This paragraph from Sam Stein is either amusing or unsettling, depending on how one’s sense of humor is feeling today:
The Huffington Post asked the McConnell campaign that very question the day after the debate. We asked the campaign the same question twice more that day. Then, we posed the question to them seven more times over the subsequent nine days. We also called the campaign twice. The campaign never responded.
The story here is simple; a bit over two weeks ago, Senate Minority Leader Mitch McConnell faced his Democratic challenger, Alison Lundergan Grimes in the only debate of the Kentucky race for U.S. Senate. During the debate, Mr. McConnell called for the end of the PPACA. Except Kynect, the Kentucky health care exchange, has been quite successful, so the question arose whether the senior Kentucky senator would destroy that, too. “The website can continue,” McConnell explained.

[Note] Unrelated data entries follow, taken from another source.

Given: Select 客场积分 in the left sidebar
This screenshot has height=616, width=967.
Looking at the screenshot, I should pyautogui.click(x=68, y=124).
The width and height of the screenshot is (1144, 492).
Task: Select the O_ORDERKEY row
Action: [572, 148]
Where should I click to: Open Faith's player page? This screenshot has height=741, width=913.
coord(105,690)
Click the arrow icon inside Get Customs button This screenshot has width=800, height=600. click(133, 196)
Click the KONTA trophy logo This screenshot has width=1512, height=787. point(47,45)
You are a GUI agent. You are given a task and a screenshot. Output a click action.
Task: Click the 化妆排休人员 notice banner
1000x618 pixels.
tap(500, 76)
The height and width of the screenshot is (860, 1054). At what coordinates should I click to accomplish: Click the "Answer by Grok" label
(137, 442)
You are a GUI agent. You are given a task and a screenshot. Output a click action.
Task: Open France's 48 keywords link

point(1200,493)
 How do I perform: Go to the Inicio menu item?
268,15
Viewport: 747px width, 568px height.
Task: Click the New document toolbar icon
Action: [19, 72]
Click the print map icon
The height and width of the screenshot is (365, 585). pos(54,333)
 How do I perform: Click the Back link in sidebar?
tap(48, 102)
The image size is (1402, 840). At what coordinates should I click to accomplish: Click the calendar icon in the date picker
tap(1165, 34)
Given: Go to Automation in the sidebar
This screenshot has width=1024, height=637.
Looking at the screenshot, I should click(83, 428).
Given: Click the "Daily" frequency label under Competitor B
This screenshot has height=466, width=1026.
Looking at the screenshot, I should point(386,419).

Questions arose immediately as to what that statement actually meant in terms of practical function; without the rest of the ACA, Kynect would be generally useless, an advertising portal for a private market sector infamous for finding ways to renege on its contracts in order to increase its bottom line by refusing to fulfill its obligations. Without some detail to the other, this is what Sen. McConnell seems to have told Kentucky: You can have the damn website, but you’re screwed, anyway. Vote for me!
One might be tempted to think persistent questions from press and public pushed Team Mitch to find an answer. Split the difference; they found a punch line.